[Requirement A]:
In the committee minutes, who presented SB 233?
[Requirement B]:
For each statement, say yes or no according to the committee minutes, and quote the words that decide it. (i) Representative Haley seconded the motion to approve the minutes of February 18, 1998. (ii) The Chair deferred SB 240 until Monday, February 23, 1998. (iii) Under the amendment to SB 165, the state's percentage of net machine income is forty percent from July 1, 2000 to June 30, 2001.
[Requirement C]:
According to the committee minutes, the amended text of 42-7A-63 sets the state's percentage of net machine income for several periods. List each percentage with its period.

[Page excerpt]:
########
Committee: House State Affairs
MOTION:
TO APPROVE THE MINUTES OF FEBRUARY 18, 1998.
Moved by:
Representative Lucas
Second by:
Representative Koetzle
Action:
Prevailed by voice vote.
The Chair deferred SB 240 until Monday, February 23, 1998.
Chair Larry Gabriel assumed the chair.
SB 233:
to reduce the property tax levies for general funds of a school district for
the purposes of maintaining the relationship between state aid to general education
and local effort and to provide for a five percent reduction in property taxes for
certain types of property.
Presented by:
Curt Everson, Commissioner, Bureau of Finance and Management
Moved by:
Representative Lucas
Second by:
Representative Haley
Action:
Prevailed by voice vote.
MOTION:
AMEND SB 165
"
Section 1. That
§
42-7A-63
be amended to read as follows:
42-7A-63. The commission shall maximize revenues to the state from video lottery. The state's percentage of net machine income shall be fifty percent until June 30, 1999, forty-five percent from July 1, 1999 to June 30, 2000, inclusive, forty percent from July 1, 2000 to June 30, 2001, inclusive, thirty-five percent from July 1, 2001 to June 30, 2002, and thirty percent from July 1, 2002 to June 30, 2003. . The state's percentage of net machine income shall be directly deposited to the property
tax reduction fund, except for one-half of one percent of net machine income authorized for deposit
into the video lottery operating fund.
The effective date of this section is July 1, 1996.
Section 2. That chapter 42-7A be amended by adding thereto a NEW SECTION to read as
follows:
No additional video lottery machines may be placed in any licensed establishment.
Section 3. That
§
42-7A-37.1
be amended to read as follows:
42-7A-37.1.
########
[Listing]:
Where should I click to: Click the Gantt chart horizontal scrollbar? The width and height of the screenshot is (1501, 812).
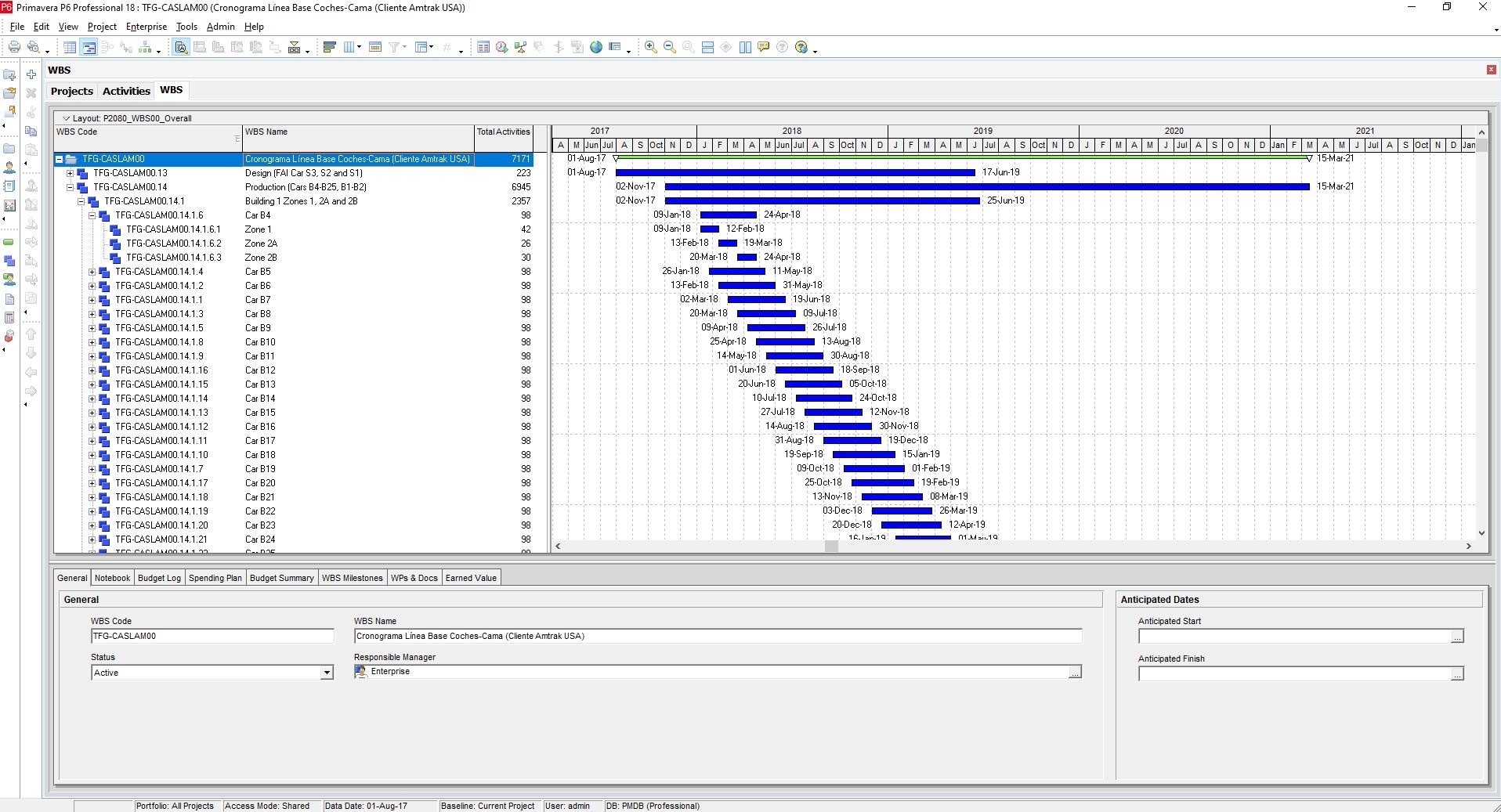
########
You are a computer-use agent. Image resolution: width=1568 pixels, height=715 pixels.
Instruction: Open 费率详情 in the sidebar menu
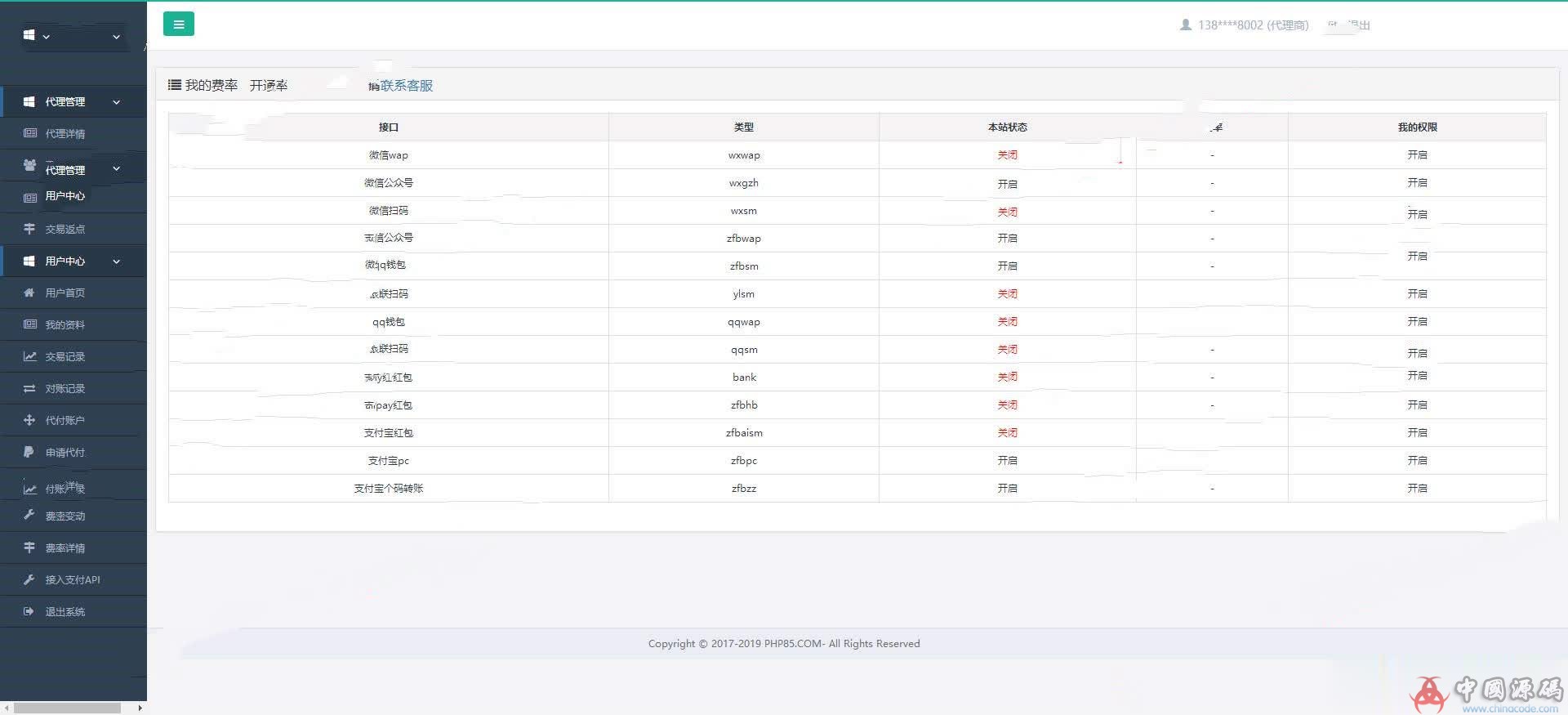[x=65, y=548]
########
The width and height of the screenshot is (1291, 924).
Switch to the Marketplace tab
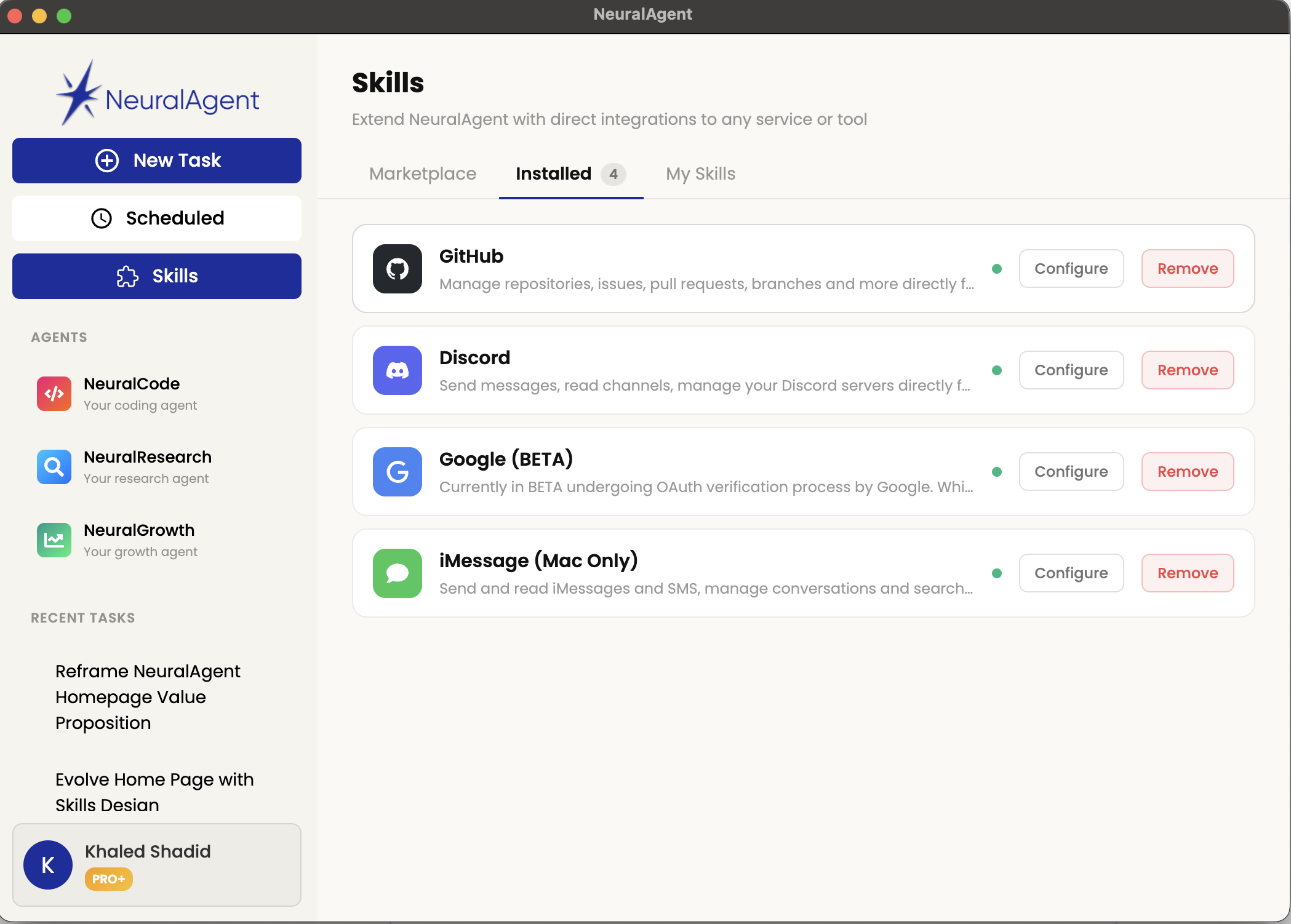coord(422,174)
########
[Correct answer A]:
Curt Everson, Commissioner, Bureau of Finance and Management

[Correct answer B]:
(i) No: "Second by: Representative Koetzle"
(ii) Yes: "The Chair deferred SB 240 until Monday, February 23, 1998."
(iii) Yes: "forty percent from July 1, 2000 to June 30, 2001, inclusive"

[Correct answer C]:
- Fifty percent: until June 30, 1999
- Forty-five percent: July 1, 1999 to June 30, 2000, inclusive
- Forty percent: July 1, 2000 to June 30, 2001, inclusive
- Thirty-five percent: July 1, 2001 to June 30, 2002
- Thirty percent: July 1, 2002 to June 30, 2003